Leadership is not planned - you can be blindsided!! Experience, wisdom and insight can help!
- how do we respond to feedback - is often a fight / flight response
- feedback needs to be an honest conversation
- growth .v. compliance - how do we support are people to grow?
- we need to develop people to be leaders and not managers
- provocative / honest conversations grow capacity
- being collegial to work for the greater good of the community / culture of the school
- how do we create a school where staff and learners grow - invest in others
- high level of trust - hold yourself accountable (managing self)
- we are often relationally driven rather than living moral integrity and being honest
“Assuming everyone has a growth mindset - help me when you ask me for feedback - lets establish the ground rules - give me 2 numbers e.g. +ve 40 / -ve 60 but you are asking me to be dishonest” Praise is different to feedback.

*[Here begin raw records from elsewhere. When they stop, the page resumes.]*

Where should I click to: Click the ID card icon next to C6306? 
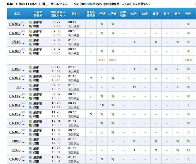(23, 131)
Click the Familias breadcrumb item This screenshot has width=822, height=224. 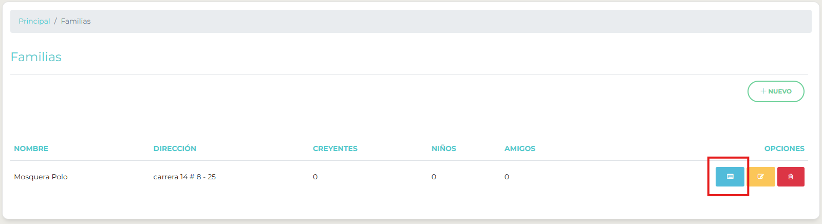click(76, 21)
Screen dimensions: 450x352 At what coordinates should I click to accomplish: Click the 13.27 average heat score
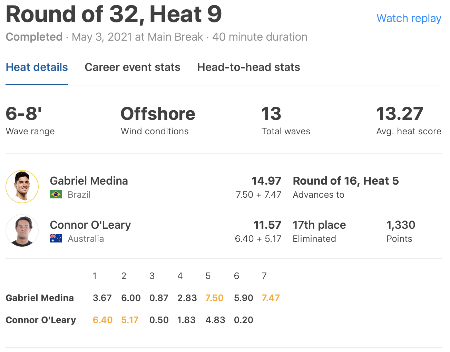(399, 114)
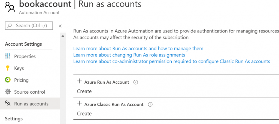The height and width of the screenshot is (124, 279).
Task: Click the yellow Keys icon
Action: [x=8, y=68]

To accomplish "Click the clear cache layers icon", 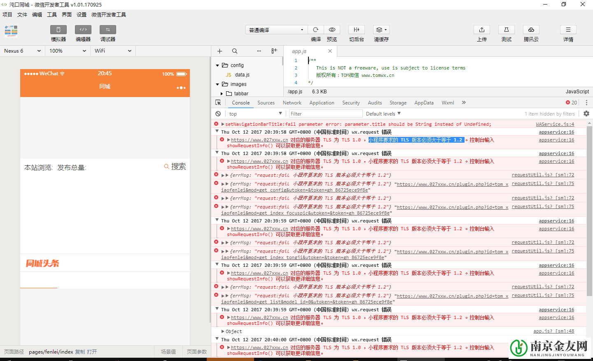I will [x=381, y=30].

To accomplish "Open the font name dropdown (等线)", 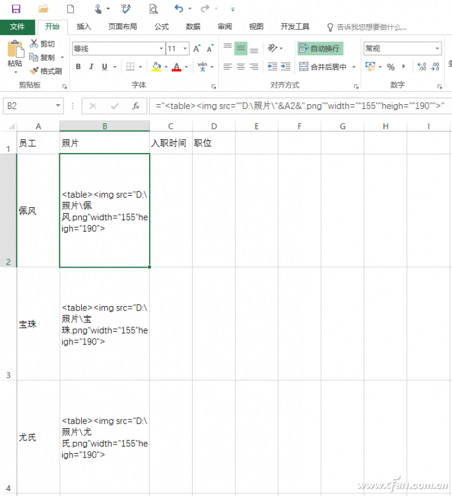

Mindsets can change - we can be both depending on the context - self management is key - as leader we have to monitor those moments - can learn from mistakes - knowing which areas of our leadership we have fixed or growth mindset.
3 types of failure
- preventable - should never have happened as preventable - recipes, laws, guidelines, best practice teaching (recipes to success e.g. John Hattie)
- complex failure - no quick fix
- intelligent failure - innovating, tweaking, piloting, trialling (learning pit) - GROWTH MINDSET - where we want to fail!
Who gives feedback e.g. leader, teacher, student? Different rules apply to adults.
Knowles’ 5 Assumptions Of Adult Learners
- Self-concept - As a person matures his/her self concept moves from one of being a dependent personality toward one of being a self-directed human being
- Adult Learner Experience - As a person matures he/she accumulates a growing reservoir of experience that becomes an increasing resource for learning.
- Readiness to Learn - As a person matures his/her readiness to learn becomes oriented increasingly to the developmental tasks of his/her social roles.
- Orientation to Learning - As a person matures his/her time perspective changes from one of postponed application of knowledge to immediacy of application, and accordingly his/her orientation toward learning shifts from one of subject- centeredness to one of problem centeredness.
- Motivation to Learn - As a person matures the motivation to learn is internal (Knowles1984:12).
Knowles’ 4 Principles Of Andragogy
- Adults need to be involved in the planning and evaluation of their instruction.
- Experience (including mistakes) provides the basis for the learning activities.
- Adults are most interested in learning subjects that have immediate relevance and impact to their job or personal life.
- Adult learning is problem-centered rather than content-oriented. (Kearsley, 2010)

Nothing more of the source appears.